There’s nothing wrong with dumbbell sumo squat. In fact, we highly recommend it as an effective lower body exercise. But using variations and alternatives keeps things interesting, plus it may be better for some people, and it may allow you to use weight that you otherwise couldn’t.
Barbell sumo squat
You could, of course, still do the barbell variation. Although, we’d be dishonest if we said that everyone who does the dumbbell variation would be interested in using a barbell.
But it would allow more weight to be used and therefore possibly have a better effect on increasing strength.
It’s just an option though.
Also consider the sumo deadlift that can really really help you to take your strength development to the next level.
The goblet squat is a similar exercise to the dumbbell sumo squat, however, the weight is held at chest level. This may actually cause the quads to work a little harder too due to having a more upright posture.
And that brings us to one of the biggest benefits of using this exercise; it really forces thoracic extension which can have a positive impact on overall lifting posture.
There’s also the basic dumbbell squat that may use a narrow stance and a more natural, upright stance as the dumbbells are held on by your sides rather than in front.
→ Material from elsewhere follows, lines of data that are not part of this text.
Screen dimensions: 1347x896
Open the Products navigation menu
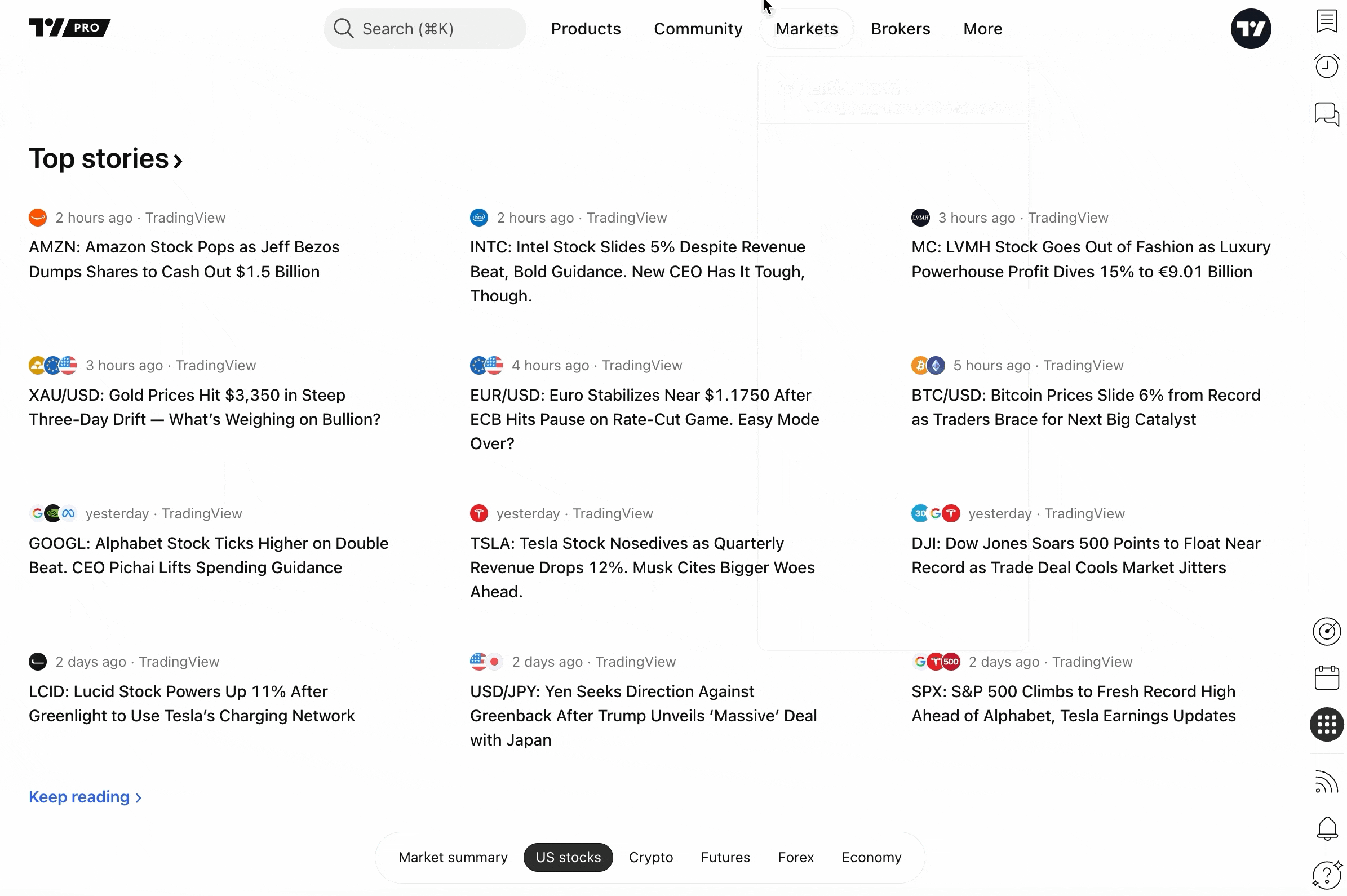pos(585,29)
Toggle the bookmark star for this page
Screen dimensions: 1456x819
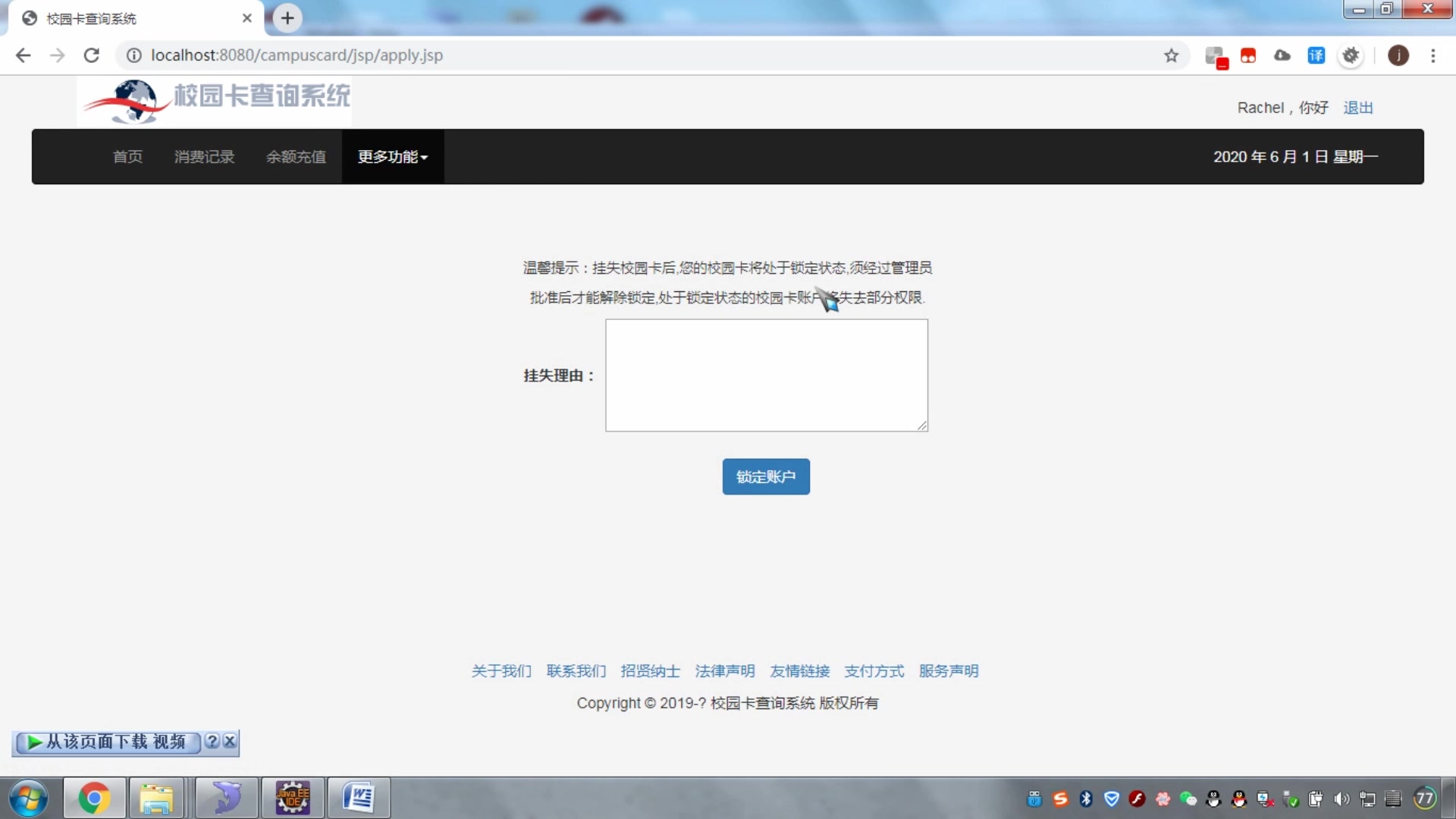click(1172, 55)
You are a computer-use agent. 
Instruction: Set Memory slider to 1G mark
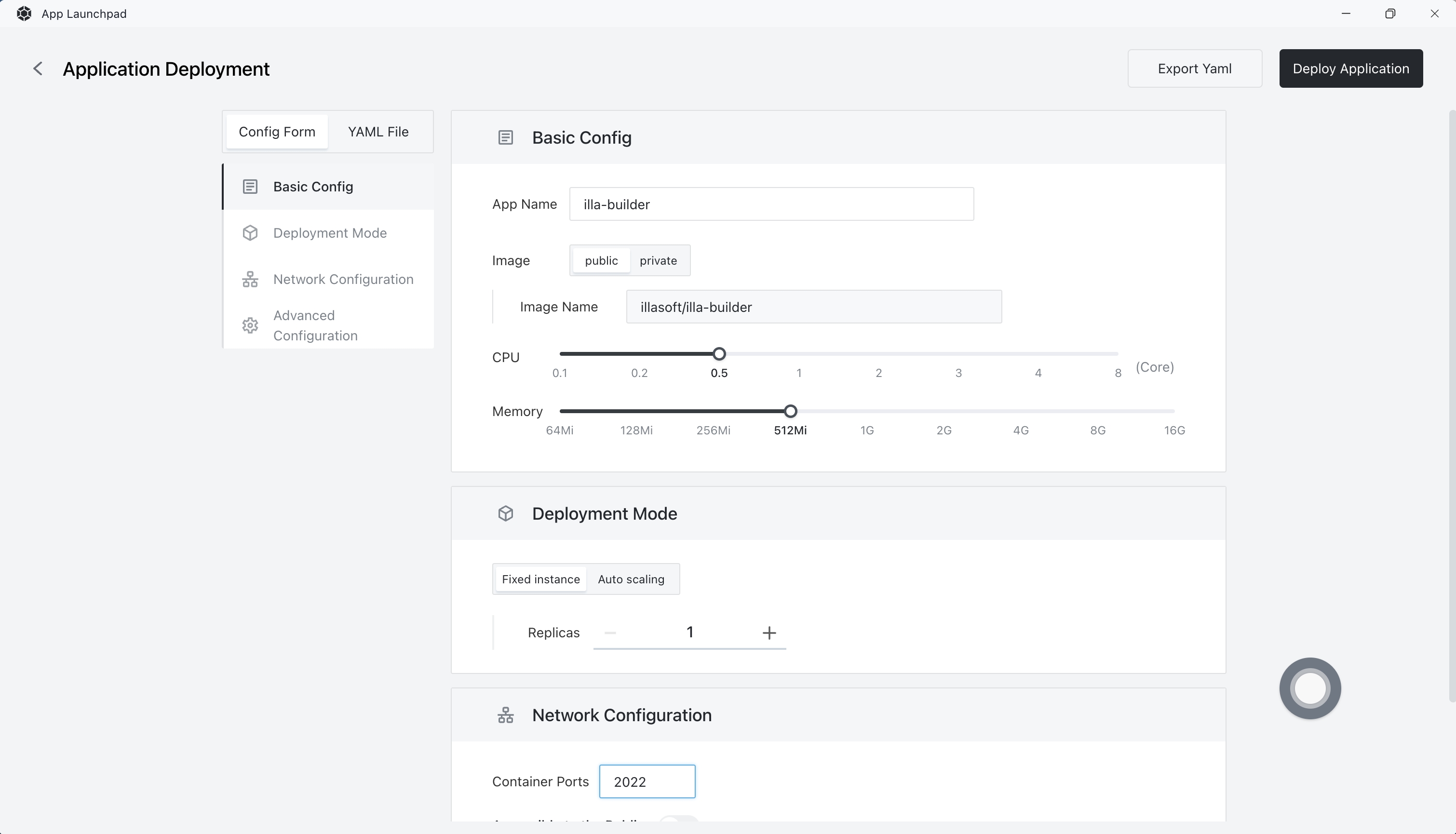click(867, 411)
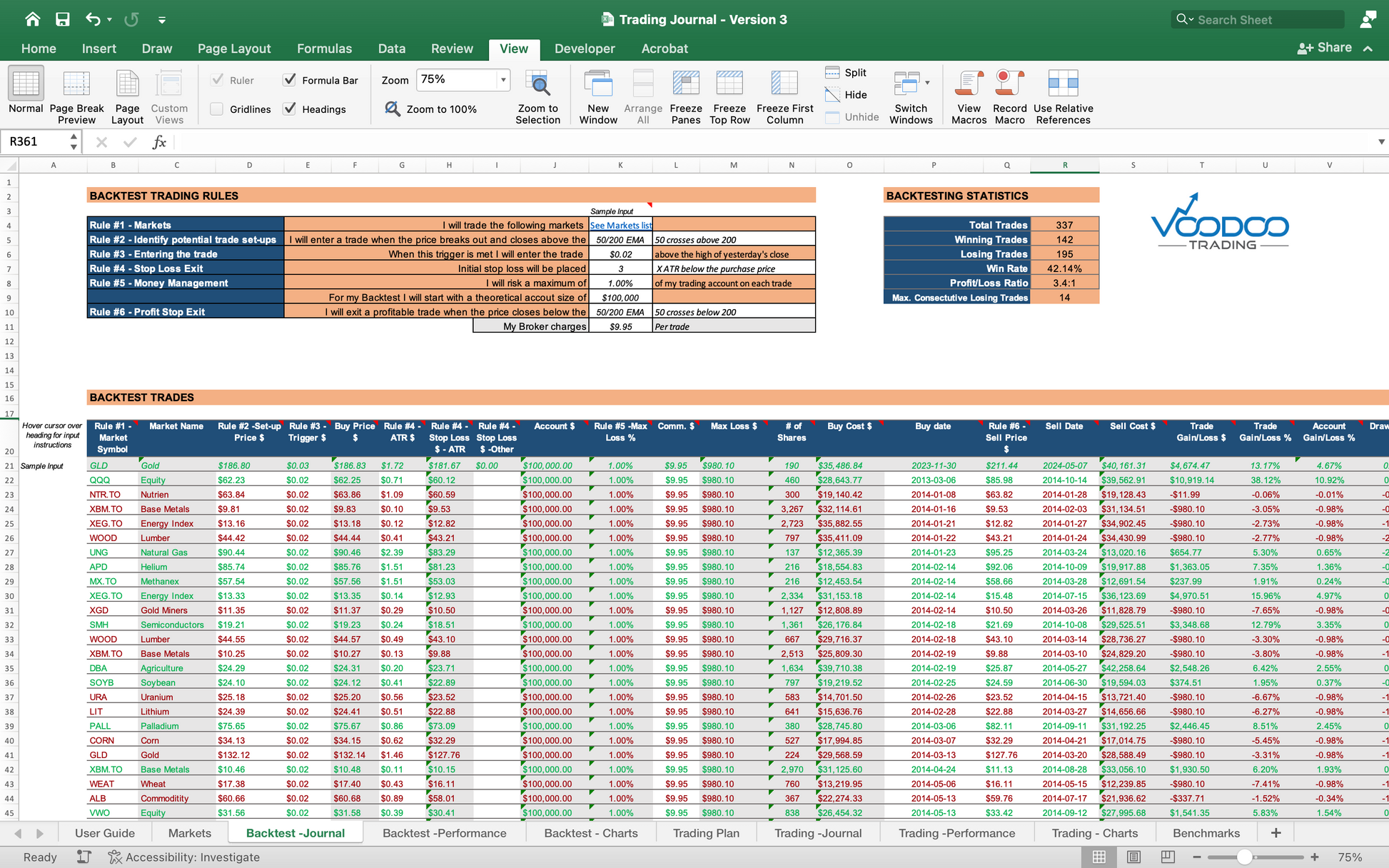The height and width of the screenshot is (868, 1389).
Task: Enable the Gridlines checkbox
Action: point(217,109)
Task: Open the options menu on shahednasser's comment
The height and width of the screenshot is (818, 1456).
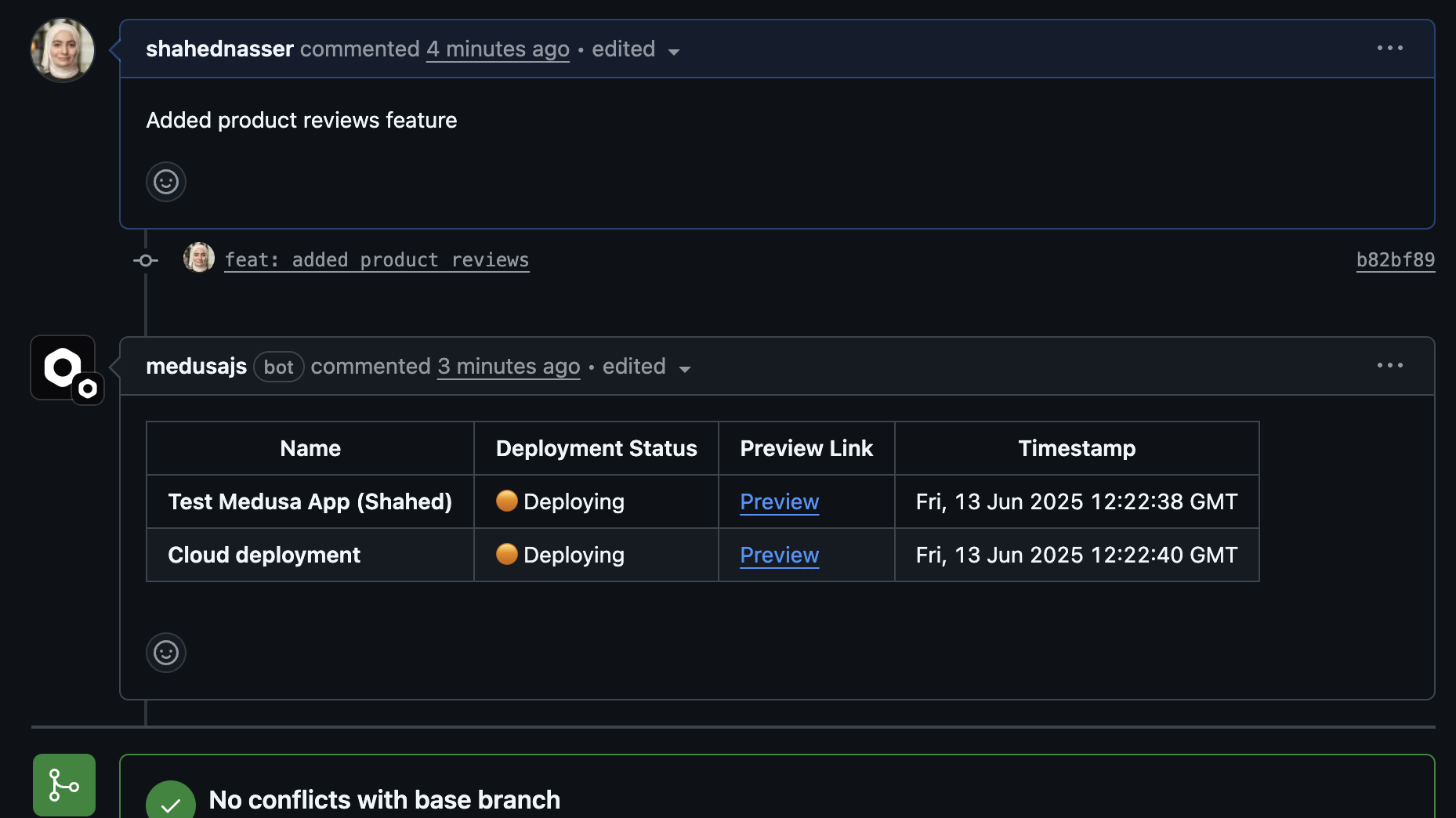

It may actually be the better choice if using heavy weights.
The kettlebell swing is one of the greatest exercises for developing strength, explosiveness, and power. It’s a superior posterior chain movement and although it’s not the dumbbell sumo squat just using a kettlebell instead, it does involve a similar starting position.
Plus, you could also use a kettlebell for the sumo squat so we might as well get more benefits from it.
How To Incorporate The Dumbbell Sumo Squat Into Your Training Routine
Whether you do the dumbbell sumo squat as a standalone exercise on leg day (only it shouldn’t be the only exercise you ever do), or in combination with other exercises, you’ll benefit from it.
Many don’t have much equipment to train with and the beauty of this exercise is you can use any weight to do it, not just a dumbbell. Short on time? it’s great for that. Want to add more intensity to your workouts, do a superset where you perform an exercise and move right into the dumbbell sumo squat.
The possibilities are endless, really.
Try these at-home leg workouts for a stronger lower body.
But if you are someone who does heavy compound movements, it’s wise to do those first when you have the most strength. Although, how you incorporate any exercise really depends on your goals.
We recommend doing at least 2-4 sets of this exercise and varying your reps. For example, if you wanted to get stronger in this exercise, a rep range of 5-7 reps is ideal. For muscle growth, use a more moderate rep range of 8-15 and to build muscular endurance, aim for 20-30 reps.
This isn’t set in stone and any rep range can be beneficial for any goal. But sticking to a set rep range may be best for reaching a specific goal faster.
The dumbbell sumo squat is a fantastic exercise that anyone can effectively use to improve their lower body development and other aspects of fitness. And no, it’s not just for endurance athletes and cardio classes either; use enough weight and training methods, and the toughest of em will find it to be very challenging.